1959 : le très sérieux Spiegel consacre sa couverture et un article de quinze pages intitulé « , ; - :!- :!! » à un monumental chef d'œuvre. Manchette lui-même sert d'attaché de presse et note : « passé les quatre ou cinq premières minutes de surprise, la formidable limpidité ». Avec un monstre du calibre de ces "Scènes de la vie d'un faune", il convient en effet de réapprendre à lire. Schmidt maltraite la langue traditionnelle, écartèle la syntaxe, coupe, tranche, pare au plus pressé, saute dans des raccourcis verbaux et s'impose comme un des plus grands créateurs de formes d'après-guerre. Ses fulgurances poétiques, son savoir encyclopédique, son efficacité sur trois mots comme autant de coups de poignards, son humour grinçant, cynique, haineux, sont omniprésents dans les "Scènes..." et en font en quelque sorte le cousin (germain) de Mister Pynchon.
Soit quelques mois en 1939 de la vie d'Heinrich Düring, petit fonctionnaire à l'esprit brillant obsédé par l'étude de la cartographie, et témoin privilégié de la montée du nazisme comme une menace sourde.
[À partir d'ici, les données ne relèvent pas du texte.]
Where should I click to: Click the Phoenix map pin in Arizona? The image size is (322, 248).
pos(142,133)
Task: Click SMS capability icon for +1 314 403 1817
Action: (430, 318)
Schmidt prend soin de découper son texte comme on coupe le temps, en tranches fines, de petits paragraphes mémoriels comme des éclats pour parvenir ensuite à représenter à sa manière une carte spatio-temporelle de la guerre : les petits carrés que délimitent les cartes de Düring aux 1/1000ème trouvent leur équivalent dans les petits paragraphes de quelques mots qui sont les impressions fugitives de Schmidt pendant la guerre ! Comme une forme faisant papier calque avec l'obsession même de son personnage !
Dans son nouvel écrin (traduction audacieuse et nécessaire de Nicole Taubes), c'est le papa du post-modernisme qu'il convient de (re)découvrir.